Marine Le Pen, présidente du Rassemblement National, députée du Pas-de-Calais, est l'invitée de « Questions Politiques » ce dimanche.

Marine Le Pen, le 23septembre à  Mantes-la-Ville
Marine Le Pen, le 23septembre à Mantes-la-Ville © AFP / Lucas BARIOULET / AFP

La décision de justice en appel sur la saisie des aides publiques du Rassemblement national ne satisfait pas Marine Le Pen. La présidente du parti, qui récupère quand même la moitié des dotations saisies, grâce à ce jugement, affirme son innocence dans l'affaire des emplois fictifs présumés au Parlement européen et aimerait se pourvoir en cassation. Une décision qu'elle prendra ce lundi.

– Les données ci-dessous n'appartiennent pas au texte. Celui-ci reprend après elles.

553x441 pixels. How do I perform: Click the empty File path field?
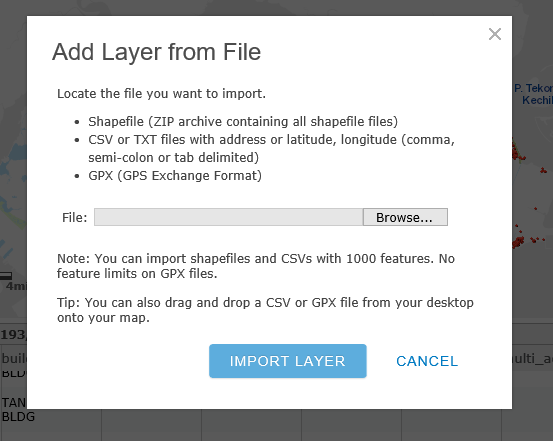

Car le parti d'extrême droite est en grandes difficultés financières et doit composer sans l'aide des banques pour la campagne à venir, dans le cadre des élections européennes 2019. Marine Le Pen, qui explique la façon dont fonctionne le financement des candidats du Rassemblement national, dénonce au passage une manœuvre politique à son encontre, alors que le parti a annoncé vendredi son intention de réclamer à ses anciens candidats, parmi lesquels, un probable ex-numéro 2 du Front national, Florian Philippot, de rembourser leurs dettes.

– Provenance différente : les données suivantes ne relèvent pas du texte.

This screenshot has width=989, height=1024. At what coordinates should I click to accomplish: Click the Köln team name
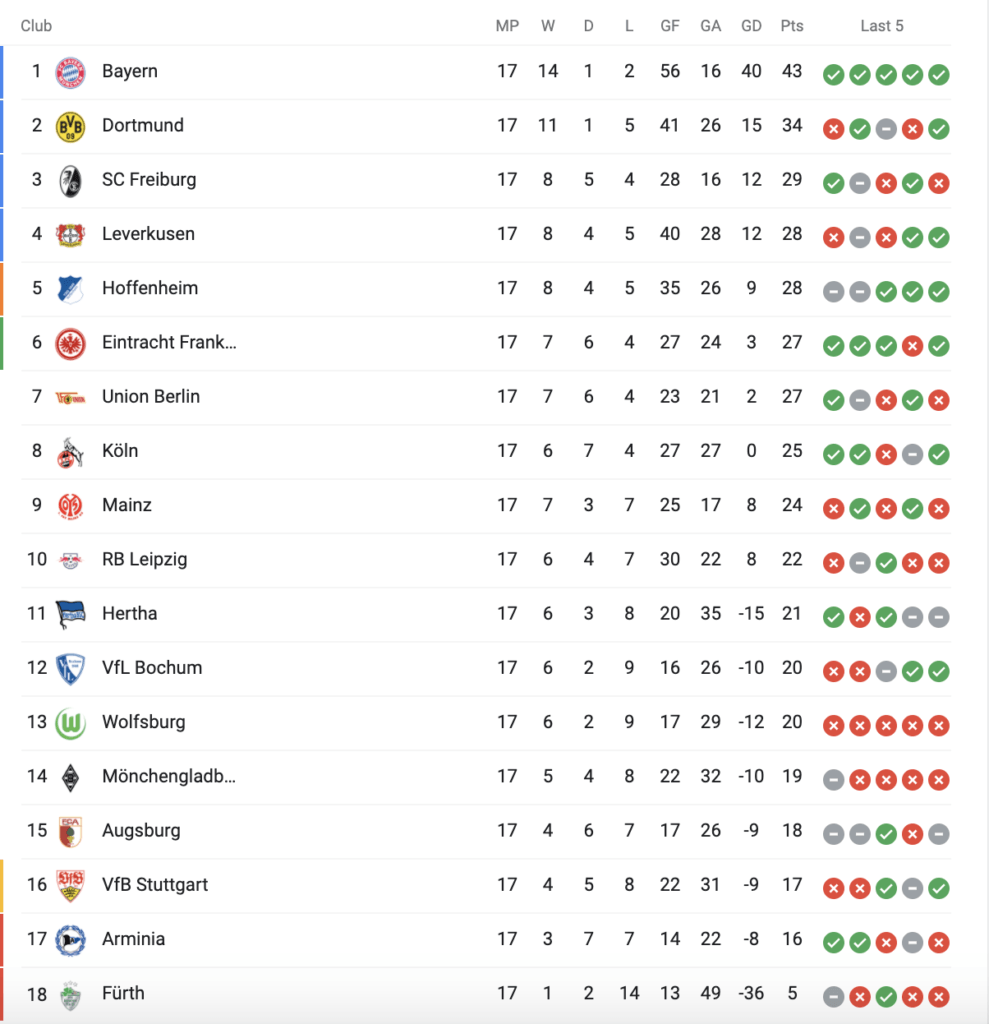pyautogui.click(x=120, y=451)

Des élections européennes que la présidente du RN espère emporter massivement, s'appuyant, à huit mois du scrutin, sur des sondages qui, tous, placent son parti en seconde position, au moins.

Mais pour l'emporter, l'extrême-droite doit-elle envisager des alliances et avec qui ? Sur ce point, Marine Le Pen balaie les alliances avec la droite ou la gauche, ou même avec les partisans de la France Insoumise, estimant, tout comme Emmanuel Macron, que le clivage gauche/droite n'existe plus aujourd"hui.